Live album by (həd)p.e.
- Released: July 28, 2008
- Genre: Nu metal; rap metal; punk rock;
- Length: 33:30
- Label: Suburban Noize

= The D.I.Y. Guys =

The D.I.Y. Guys is the first live album by American rock band Hed PE, released on July 8, 2008. The live CD portion of the presentation was captured at Hollywood's legendary Key Club during their Insomnia tour. The CD portion also contains "Niteclub In Bali", a B-side off their Back 2 Base X album as well as "Get Em Up", a track featuring the Subnoize Souljaz, and a new hardcore punk song called "Killing Spree". Three other new tracks, "War On The Middle Class", "Ordo AB Chao", and "Bloodfire" were featured on New World Orphans.

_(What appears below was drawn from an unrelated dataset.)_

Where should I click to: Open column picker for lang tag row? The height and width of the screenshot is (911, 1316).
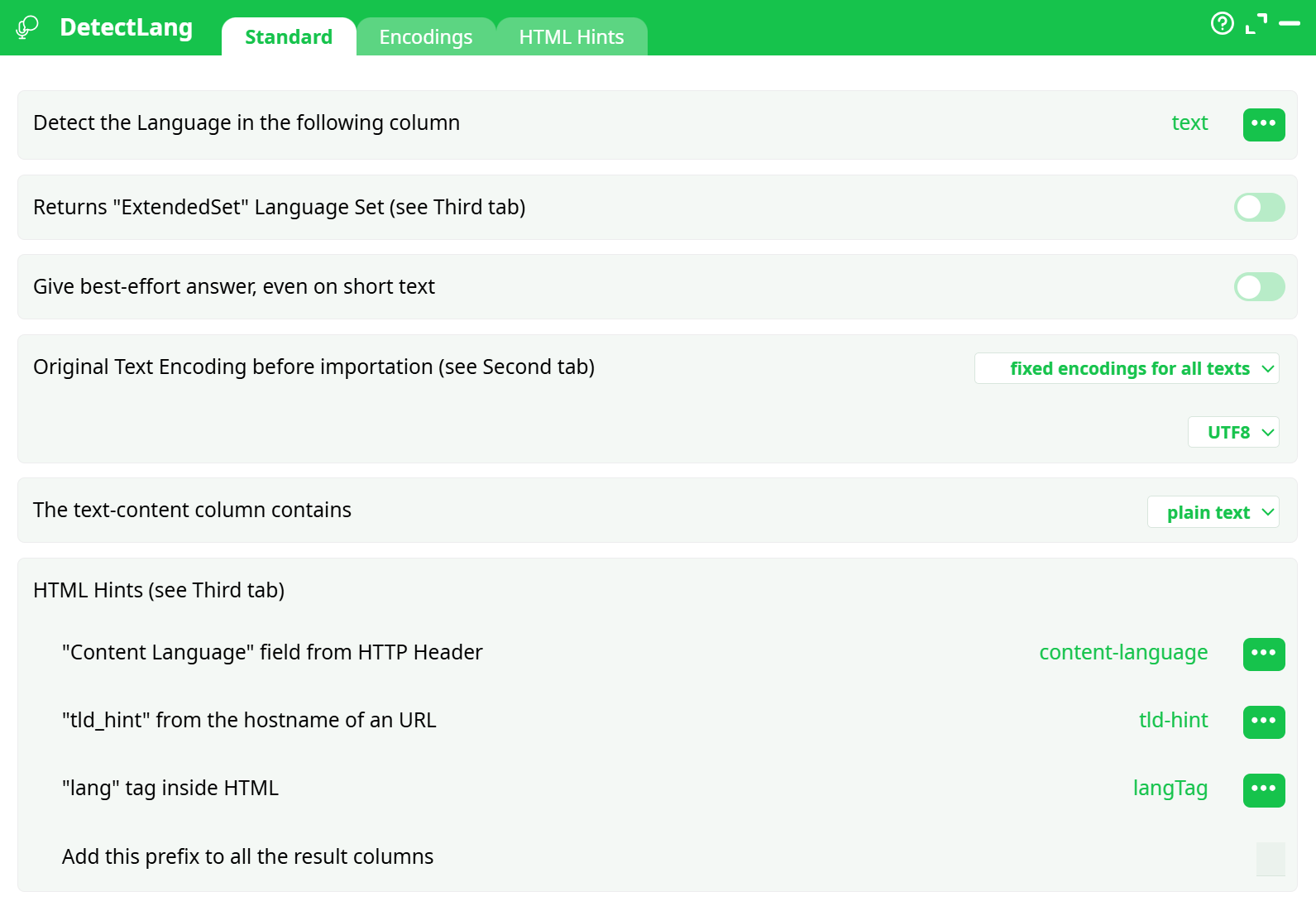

The DVD portion of the set, showcases the band in a behind-the-scenes look at everyday life. It features skit-like performances of the band dealing with problems in their everyday tour life. The mockumentary, however, is scripted and is just meant for entertainment. The DVD portion also contains live footage of songs that are featured on the live CD portion of the set. The D.I.Y. Guys also contains three music videos that include, "Represent" from Only in Amerika, "Get Ready" from Back 2 Base X and "Suffa" from Insomnia.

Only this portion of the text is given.